**Saved data entries**
========================================
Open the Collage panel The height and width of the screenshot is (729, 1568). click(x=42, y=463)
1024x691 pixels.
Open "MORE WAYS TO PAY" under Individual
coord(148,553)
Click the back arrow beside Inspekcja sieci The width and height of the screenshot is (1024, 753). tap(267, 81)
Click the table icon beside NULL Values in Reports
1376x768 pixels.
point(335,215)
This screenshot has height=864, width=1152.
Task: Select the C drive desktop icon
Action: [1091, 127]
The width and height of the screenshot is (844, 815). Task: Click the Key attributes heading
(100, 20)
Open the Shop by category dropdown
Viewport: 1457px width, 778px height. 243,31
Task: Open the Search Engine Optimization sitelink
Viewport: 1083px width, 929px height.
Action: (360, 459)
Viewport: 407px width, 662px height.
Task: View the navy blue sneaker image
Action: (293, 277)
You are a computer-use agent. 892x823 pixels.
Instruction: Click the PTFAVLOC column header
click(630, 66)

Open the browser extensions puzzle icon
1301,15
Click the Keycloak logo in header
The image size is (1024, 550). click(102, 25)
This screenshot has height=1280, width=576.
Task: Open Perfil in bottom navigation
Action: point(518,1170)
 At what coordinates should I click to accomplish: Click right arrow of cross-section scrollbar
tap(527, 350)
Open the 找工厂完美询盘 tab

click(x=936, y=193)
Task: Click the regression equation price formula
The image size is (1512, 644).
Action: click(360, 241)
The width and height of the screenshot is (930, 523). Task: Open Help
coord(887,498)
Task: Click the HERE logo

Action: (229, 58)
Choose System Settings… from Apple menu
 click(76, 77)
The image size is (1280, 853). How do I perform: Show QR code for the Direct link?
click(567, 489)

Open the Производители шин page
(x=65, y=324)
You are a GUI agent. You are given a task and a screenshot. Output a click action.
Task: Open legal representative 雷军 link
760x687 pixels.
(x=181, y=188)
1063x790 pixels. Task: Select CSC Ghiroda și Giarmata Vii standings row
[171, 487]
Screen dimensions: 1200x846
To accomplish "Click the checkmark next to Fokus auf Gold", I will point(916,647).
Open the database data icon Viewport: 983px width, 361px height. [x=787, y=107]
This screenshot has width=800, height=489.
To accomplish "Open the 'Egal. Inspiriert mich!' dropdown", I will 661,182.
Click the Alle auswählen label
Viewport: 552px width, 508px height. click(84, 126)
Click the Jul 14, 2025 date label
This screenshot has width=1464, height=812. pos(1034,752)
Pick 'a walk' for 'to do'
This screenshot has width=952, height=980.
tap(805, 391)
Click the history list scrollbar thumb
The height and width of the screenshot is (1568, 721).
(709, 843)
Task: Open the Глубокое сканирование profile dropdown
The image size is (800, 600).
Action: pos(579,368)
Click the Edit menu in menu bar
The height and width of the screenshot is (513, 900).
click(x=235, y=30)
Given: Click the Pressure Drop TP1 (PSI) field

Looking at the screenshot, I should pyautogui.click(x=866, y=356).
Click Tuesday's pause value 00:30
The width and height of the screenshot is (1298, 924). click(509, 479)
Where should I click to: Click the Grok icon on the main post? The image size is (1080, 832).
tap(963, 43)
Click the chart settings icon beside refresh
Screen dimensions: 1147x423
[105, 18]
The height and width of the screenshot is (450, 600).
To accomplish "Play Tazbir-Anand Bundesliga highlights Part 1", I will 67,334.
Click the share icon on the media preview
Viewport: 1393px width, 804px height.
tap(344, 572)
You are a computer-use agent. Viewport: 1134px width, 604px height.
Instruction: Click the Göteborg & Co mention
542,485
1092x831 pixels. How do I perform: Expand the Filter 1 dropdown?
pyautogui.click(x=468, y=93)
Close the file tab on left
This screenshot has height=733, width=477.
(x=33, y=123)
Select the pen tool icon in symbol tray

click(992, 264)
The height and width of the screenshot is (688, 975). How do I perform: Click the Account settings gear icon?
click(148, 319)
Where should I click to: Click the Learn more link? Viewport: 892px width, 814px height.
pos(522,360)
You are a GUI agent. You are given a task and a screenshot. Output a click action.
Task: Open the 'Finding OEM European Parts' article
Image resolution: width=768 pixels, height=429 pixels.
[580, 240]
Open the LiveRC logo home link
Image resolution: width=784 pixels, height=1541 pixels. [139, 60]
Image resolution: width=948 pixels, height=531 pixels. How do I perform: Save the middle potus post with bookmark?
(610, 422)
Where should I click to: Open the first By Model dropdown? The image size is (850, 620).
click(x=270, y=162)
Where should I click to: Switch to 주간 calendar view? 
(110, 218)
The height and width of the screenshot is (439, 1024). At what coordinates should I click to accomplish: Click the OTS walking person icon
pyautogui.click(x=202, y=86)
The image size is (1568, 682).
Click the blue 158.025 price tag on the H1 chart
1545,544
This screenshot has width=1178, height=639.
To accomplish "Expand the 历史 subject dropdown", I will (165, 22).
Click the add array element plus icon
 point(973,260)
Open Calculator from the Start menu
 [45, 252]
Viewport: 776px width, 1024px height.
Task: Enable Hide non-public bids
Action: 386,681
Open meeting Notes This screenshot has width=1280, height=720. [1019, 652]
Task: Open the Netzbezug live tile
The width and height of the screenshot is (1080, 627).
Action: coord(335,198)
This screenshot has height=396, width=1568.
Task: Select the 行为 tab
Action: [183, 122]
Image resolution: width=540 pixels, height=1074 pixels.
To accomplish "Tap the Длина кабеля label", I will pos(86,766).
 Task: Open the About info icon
========================================
**Work required**
If a line above includes the word "agent", count it; then give the final number by itself.

**Completed task**
4